TASK INPUTS
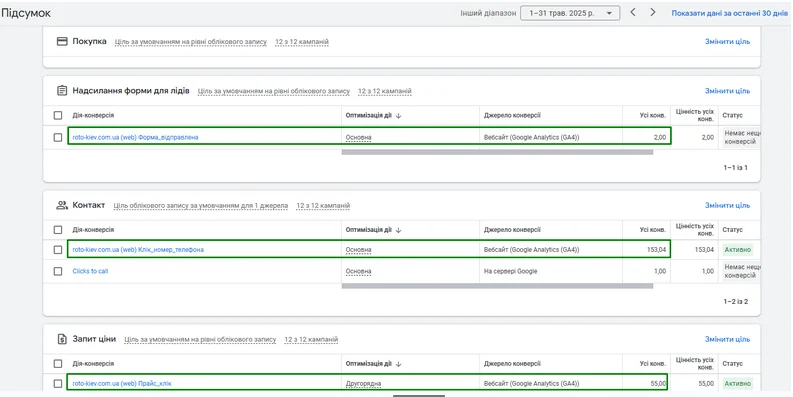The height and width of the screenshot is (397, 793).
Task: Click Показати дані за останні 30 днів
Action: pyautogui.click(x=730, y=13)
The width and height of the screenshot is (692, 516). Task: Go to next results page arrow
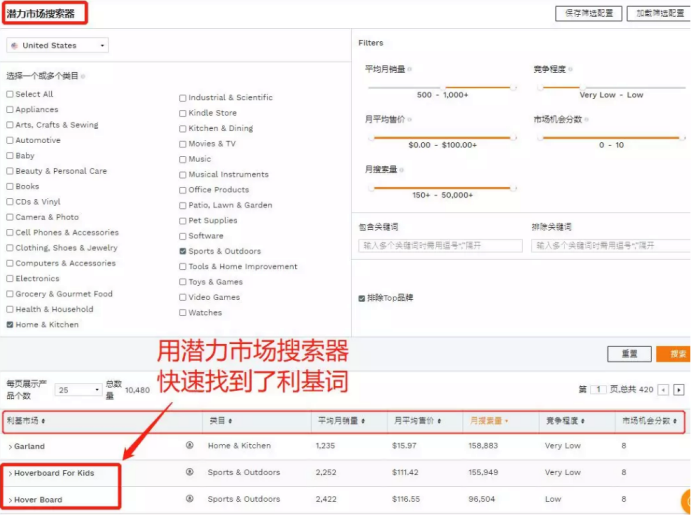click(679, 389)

THE REQUEST
Reproduce every line of the rows above word for word, but leave out the pictures.

EXERCISE ANSWER
The height and width of the screenshot is (397, 793).
Task: Click Показати дані за останні 30 днів
Action: pyautogui.click(x=730, y=13)
The width and height of the screenshot is (692, 516). Task: Go to next results page arrow
click(679, 389)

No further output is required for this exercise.